Gig availability etiquette
Posted: Wed May 10, 2017 5:05 pm
by ttf_Radar
I don't usually get called to sub, unless a gig is going to happen and they need me to play for it. If a band I'm a regularly player in asks me to hold a date then that's different my first allegiance is to the band I am a part of. Asking if I might be available to sub on a particular date, is not in my mind a commitment to play, and my availability is subject to change. If I did accept a gig that conflicted with that date I would call or notify the person who asked me about my availability that I was no longer available. A sure gig is better than a maybe anyday, once I do commit to take a gig though I won't flake for a better offer.

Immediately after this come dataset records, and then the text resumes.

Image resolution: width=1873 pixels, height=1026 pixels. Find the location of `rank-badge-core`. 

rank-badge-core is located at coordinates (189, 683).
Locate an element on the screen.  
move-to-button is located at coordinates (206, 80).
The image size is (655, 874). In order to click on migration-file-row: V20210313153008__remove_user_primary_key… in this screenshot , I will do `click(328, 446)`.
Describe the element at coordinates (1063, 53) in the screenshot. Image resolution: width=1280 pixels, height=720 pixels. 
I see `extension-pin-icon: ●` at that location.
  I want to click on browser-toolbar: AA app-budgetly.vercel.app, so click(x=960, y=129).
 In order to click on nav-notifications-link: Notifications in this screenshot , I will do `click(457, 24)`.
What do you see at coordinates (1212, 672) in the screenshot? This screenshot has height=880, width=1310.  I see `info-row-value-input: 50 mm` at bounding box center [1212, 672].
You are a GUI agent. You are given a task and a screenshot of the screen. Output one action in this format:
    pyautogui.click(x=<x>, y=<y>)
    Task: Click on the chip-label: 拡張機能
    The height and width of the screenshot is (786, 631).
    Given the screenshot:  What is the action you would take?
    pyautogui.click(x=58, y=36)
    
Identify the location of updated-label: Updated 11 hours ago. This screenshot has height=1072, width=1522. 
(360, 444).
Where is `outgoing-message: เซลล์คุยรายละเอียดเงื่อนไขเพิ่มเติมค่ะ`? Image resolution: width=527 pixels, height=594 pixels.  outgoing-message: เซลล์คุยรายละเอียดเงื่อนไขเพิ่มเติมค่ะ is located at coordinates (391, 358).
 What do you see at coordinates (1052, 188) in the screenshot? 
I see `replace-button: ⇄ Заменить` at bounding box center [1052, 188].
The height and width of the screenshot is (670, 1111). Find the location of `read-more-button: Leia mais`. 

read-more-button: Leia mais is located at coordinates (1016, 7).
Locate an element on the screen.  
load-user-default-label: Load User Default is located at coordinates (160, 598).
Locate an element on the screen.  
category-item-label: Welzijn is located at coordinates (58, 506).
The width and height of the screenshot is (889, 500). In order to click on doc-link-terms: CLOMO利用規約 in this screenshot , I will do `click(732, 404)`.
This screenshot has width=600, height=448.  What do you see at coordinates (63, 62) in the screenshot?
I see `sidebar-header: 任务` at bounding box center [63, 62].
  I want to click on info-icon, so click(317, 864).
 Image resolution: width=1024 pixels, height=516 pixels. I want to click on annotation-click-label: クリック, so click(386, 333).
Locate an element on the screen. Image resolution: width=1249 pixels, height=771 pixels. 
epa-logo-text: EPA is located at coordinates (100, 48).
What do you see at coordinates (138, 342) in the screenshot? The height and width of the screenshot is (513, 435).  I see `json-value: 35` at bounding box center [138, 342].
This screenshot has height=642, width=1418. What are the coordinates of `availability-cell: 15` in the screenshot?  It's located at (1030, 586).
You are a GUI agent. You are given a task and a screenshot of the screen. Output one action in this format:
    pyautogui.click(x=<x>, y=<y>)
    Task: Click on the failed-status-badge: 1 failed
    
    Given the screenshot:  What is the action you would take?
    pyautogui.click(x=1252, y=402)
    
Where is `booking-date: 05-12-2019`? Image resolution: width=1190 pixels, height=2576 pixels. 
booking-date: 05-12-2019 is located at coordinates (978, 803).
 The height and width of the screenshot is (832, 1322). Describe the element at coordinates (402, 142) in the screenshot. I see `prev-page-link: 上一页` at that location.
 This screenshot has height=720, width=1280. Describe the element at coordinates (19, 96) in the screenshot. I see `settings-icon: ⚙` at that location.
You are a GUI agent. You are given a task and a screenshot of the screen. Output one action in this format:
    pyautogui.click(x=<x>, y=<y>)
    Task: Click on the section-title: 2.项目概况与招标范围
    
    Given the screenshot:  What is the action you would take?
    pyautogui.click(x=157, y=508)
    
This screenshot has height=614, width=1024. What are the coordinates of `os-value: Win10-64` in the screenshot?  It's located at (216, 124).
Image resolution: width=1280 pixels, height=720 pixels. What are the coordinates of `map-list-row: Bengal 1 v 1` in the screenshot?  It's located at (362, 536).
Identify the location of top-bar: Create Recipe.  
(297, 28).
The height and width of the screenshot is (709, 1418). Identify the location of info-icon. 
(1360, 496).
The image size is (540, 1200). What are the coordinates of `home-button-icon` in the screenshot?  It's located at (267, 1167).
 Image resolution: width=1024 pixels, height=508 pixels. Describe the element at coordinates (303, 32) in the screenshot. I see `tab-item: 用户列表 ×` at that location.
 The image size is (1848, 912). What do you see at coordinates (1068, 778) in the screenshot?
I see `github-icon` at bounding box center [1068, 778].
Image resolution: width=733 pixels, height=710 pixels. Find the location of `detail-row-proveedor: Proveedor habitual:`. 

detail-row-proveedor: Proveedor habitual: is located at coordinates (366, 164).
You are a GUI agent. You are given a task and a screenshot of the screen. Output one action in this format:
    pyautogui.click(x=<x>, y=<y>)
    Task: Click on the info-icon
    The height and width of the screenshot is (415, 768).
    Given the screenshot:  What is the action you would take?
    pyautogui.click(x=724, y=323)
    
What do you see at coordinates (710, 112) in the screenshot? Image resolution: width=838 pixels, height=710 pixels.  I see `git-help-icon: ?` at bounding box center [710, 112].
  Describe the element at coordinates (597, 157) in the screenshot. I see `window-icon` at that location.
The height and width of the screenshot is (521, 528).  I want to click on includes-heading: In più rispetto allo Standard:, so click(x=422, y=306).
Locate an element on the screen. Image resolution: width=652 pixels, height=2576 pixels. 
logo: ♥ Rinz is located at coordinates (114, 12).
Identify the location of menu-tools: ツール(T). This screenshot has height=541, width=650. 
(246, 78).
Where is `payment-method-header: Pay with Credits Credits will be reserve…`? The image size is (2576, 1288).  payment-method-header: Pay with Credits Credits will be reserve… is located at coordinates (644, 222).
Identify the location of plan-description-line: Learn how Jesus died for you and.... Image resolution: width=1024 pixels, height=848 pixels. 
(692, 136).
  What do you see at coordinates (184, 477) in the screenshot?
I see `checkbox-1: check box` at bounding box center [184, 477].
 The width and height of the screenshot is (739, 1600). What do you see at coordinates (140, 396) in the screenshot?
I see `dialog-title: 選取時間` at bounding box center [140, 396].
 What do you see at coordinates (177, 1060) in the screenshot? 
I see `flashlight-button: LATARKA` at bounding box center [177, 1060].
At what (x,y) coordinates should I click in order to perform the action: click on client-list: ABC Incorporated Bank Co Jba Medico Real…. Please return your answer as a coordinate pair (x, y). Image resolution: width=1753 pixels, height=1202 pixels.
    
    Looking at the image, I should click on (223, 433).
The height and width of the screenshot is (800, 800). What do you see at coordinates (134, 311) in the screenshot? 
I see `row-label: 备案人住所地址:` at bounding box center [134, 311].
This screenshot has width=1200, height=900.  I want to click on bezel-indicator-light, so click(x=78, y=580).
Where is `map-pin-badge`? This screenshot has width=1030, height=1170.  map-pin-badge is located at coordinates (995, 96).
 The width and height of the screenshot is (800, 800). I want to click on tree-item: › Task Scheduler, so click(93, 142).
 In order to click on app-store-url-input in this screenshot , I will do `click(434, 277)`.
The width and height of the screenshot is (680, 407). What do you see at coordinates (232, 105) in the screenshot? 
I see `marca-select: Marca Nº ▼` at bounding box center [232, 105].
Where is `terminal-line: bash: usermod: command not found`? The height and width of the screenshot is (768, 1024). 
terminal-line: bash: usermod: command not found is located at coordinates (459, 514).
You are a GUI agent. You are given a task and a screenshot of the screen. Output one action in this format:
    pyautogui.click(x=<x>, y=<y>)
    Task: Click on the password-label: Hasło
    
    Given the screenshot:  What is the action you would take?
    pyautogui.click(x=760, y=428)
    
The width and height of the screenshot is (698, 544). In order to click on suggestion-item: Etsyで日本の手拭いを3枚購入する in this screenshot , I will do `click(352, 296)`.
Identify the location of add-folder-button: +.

Gig availability etiquette
Posted: Wed May 10, 2017 5:05 pm
by ttf_Radar
I don't usually get called to sub, unless a gig is going to happen and they need me to play for it. If a band I'm a regularly player in asks me to hold a date then that's different my first allegiance is to the band I am a part of. Asking if I might be available to sub on a particular date, is not in my mind a commitment to play, and my availability is subject to change. If I did accept a gig that conflicted with that date I would call or notify the person who asked me about my availability that I was no longer available. A sure gig is better than a maybe anyday, once I do commit to take a gig though I won't flake for a better offer.